- About this task: Each line below should be repeated exactly as it stands.

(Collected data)
***

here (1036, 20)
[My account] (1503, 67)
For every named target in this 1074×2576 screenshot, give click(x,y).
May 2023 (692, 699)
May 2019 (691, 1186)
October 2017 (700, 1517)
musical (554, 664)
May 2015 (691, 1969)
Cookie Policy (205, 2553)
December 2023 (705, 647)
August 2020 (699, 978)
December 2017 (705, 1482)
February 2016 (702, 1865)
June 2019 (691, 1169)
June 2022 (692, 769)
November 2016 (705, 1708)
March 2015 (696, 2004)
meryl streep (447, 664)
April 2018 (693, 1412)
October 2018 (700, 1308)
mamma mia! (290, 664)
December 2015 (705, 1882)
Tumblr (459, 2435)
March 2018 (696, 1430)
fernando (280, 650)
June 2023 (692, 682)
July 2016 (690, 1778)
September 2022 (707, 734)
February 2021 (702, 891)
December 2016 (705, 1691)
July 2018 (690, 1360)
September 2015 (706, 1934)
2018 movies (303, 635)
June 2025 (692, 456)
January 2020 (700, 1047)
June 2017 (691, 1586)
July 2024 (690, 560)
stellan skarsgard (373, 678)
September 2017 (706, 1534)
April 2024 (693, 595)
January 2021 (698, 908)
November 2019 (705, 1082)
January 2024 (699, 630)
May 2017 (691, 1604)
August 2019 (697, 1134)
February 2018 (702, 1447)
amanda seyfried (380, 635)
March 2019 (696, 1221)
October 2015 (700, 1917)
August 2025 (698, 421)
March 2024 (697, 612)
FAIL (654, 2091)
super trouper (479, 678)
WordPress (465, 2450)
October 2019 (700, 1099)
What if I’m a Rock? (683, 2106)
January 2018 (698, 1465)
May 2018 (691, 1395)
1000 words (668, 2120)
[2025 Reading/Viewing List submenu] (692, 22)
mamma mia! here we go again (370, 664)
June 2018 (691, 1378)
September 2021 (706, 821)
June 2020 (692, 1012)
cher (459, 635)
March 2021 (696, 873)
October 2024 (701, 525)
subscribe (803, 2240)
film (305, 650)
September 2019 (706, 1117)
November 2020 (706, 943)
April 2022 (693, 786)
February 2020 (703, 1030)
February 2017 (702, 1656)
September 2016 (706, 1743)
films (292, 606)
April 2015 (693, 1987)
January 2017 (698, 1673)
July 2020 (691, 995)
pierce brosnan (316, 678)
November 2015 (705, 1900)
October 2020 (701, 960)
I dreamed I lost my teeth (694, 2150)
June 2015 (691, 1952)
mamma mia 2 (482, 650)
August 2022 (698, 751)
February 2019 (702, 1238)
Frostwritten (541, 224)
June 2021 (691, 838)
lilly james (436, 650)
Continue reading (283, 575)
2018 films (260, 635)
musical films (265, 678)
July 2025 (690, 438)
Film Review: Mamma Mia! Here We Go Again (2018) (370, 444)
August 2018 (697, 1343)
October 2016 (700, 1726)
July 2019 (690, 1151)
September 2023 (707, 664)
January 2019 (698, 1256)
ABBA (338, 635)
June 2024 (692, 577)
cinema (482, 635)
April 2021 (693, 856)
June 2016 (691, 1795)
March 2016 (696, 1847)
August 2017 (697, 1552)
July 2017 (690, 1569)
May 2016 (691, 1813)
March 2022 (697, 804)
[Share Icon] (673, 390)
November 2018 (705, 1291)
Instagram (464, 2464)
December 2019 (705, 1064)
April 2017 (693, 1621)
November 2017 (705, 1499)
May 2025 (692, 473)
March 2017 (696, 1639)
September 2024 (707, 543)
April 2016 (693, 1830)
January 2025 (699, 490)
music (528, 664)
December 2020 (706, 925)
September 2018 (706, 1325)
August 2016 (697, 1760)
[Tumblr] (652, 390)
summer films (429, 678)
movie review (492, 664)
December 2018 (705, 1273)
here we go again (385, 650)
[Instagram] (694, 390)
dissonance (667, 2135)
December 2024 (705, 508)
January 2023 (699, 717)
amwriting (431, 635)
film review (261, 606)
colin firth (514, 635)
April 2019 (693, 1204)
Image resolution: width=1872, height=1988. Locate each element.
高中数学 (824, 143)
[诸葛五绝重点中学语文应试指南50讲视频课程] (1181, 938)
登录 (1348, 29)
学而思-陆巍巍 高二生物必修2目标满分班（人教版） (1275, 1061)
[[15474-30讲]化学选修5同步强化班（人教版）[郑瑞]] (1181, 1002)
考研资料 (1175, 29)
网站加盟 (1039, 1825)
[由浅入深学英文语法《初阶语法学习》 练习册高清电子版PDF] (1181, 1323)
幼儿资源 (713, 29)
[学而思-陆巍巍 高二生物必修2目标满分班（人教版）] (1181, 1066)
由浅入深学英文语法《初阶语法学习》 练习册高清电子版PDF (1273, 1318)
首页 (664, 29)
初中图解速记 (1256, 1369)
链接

***

- Written answer:
here (1036, 20)
[My account] (1503, 67)
For every named target in this 1074×2576 screenshot, give click(x,y).
May 2023 (692, 699)
May 2019 (691, 1186)
October 2017 (700, 1517)
musical (554, 664)
May 2015 (691, 1969)
Cookie Policy (205, 2553)
December 2023 (705, 647)
August 2020 (699, 978)
December 2017 (705, 1482)
February 2016 (702, 1865)
June 2019 (691, 1169)
June 2022 (692, 769)
November 2016 (705, 1708)
March 2015 (696, 2004)
meryl streep (447, 664)
April 2018 (693, 1412)
October 2018 (700, 1308)
mamma mia! (290, 664)
December 2015 (705, 1882)
Tumblr (459, 2435)
March 2018 (696, 1430)
fernando (280, 650)
June 2023 (692, 682)
July 2016 (690, 1778)
September 2022 (707, 734)
February 2021 (702, 891)
December 2016 (705, 1691)
July 2018 (690, 1360)
September 2015 (706, 1934)
2018 movies (303, 635)
June 2025 (692, 456)
January 2020 (700, 1047)
June 2017 (691, 1586)
July 2024 (690, 560)
stellan skarsgard (373, 678)
September 2017 (706, 1534)
April 2024 (693, 595)
January 2021 (698, 908)
November 2019 (705, 1082)
January 2024 (699, 630)
May 2017 (691, 1604)
August 2019 (697, 1134)
February 2018 (702, 1447)
amanda seyfried (380, 635)
March 2019 (696, 1221)
October 2015 (700, 1917)
August 2025 (698, 421)
March 2024 (697, 612)
FAIL (654, 2091)
super trouper (479, 678)
WordPress (465, 2450)
October 2019 (700, 1099)
What if I’m a Rock? (683, 2106)
January 2018 (698, 1465)
May 2018 (691, 1395)
1000 words (668, 2120)
[2025 Reading/Viewing List submenu] (692, 22)
mamma mia! here we go again (370, 664)
June 2018 (691, 1378)
September 2021 (706, 821)
June 2020 (692, 1012)
cher (459, 635)
March 2021 (696, 873)
October 2024 (701, 525)
subscribe (803, 2240)
film (305, 650)
September 2019 (706, 1117)
November 2020 (706, 943)
April 2022 (693, 786)
February 2020 (703, 1030)
February 2017 (702, 1656)
September 2016 (706, 1743)
films (292, 606)
April 2015 (693, 1987)
January 2017 (698, 1673)
July 2020 (691, 995)
pierce brosnan (316, 678)
November 2015 (705, 1900)
October 2020 (701, 960)
I dreamed I lost my teeth (694, 2150)
June 2015 (691, 1952)
mamma mia 2 (482, 650)
August 2022 (698, 751)
February 2019 (702, 1238)
Frostwritten (541, 224)
June 2021 (691, 838)
lilly james (436, 650)
Continue reading (283, 575)
2018 films (260, 635)
musical films (265, 678)
July 2025 (690, 438)
Film Review: Mamma Mia! Here We Go Again (2018) (370, 444)
August 2018 (697, 1343)
October 2016 (700, 1726)
July 2019 (690, 1151)
September 2023 (707, 664)
January 2019 (698, 1256)
ABBA (338, 635)
June 2024 (692, 577)
cinema (482, 635)
April 2021 (693, 856)
June 2016 (691, 1795)
March 2016 (696, 1847)
August 2017 (697, 1552)
July 2017 (690, 1569)
May 2016 (691, 1813)
March 2022 (697, 804)
[Share Icon] (673, 390)
November 2018 (705, 1291)
Instagram (464, 2464)
December 2019 (705, 1064)
April 2017 (693, 1621)
November 2017 (705, 1499)
May 2025 (692, 473)
March 2017 (696, 1639)
September 2024 (707, 543)
April 2016 (693, 1830)
January 2025 (699, 490)
music (528, 664)
December 2020 (706, 925)
September 2018 (706, 1325)
August 2016 (697, 1760)
[Tumblr] (652, 390)
summer films (429, 678)
movie review (492, 664)
December 2018 (705, 1273)
here we go again (385, 650)
[Instagram] (694, 390)
dissonance (667, 2135)
December 2024 (705, 508)
January 2023 (699, 717)
amwriting (431, 635)
film review (261, 606)
colin firth (514, 635)
April 2019 (693, 1204)
Image resolution: width=1872, height=1988. Locate each element.
高中数学 (824, 143)
[诸葛五绝重点中学语文应试指南50讲视频课程] (1181, 938)
登录 (1348, 29)
学而思-陆巍巍 高二生物必修2目标满分班（人教版） (1275, 1061)
[[15474-30讲]化学选修5同步强化班（人教版）[郑瑞]] (1181, 1002)
考研资料 (1175, 29)
网站加盟 (1039, 1825)
[由浅入深学英文语法《初阶语法学习》 练习册高清电子版PDF] (1181, 1323)
幼儿资源 (713, 29)
[学而思-陆巍巍 高二生物必修2目标满分班（人教版）] (1181, 1066)
由浅入深学英文语法《初阶语法学习》 练习册高清电子版PDF (1273, 1318)
首页 (664, 29)
初中图解速记 (1256, 1369)
链接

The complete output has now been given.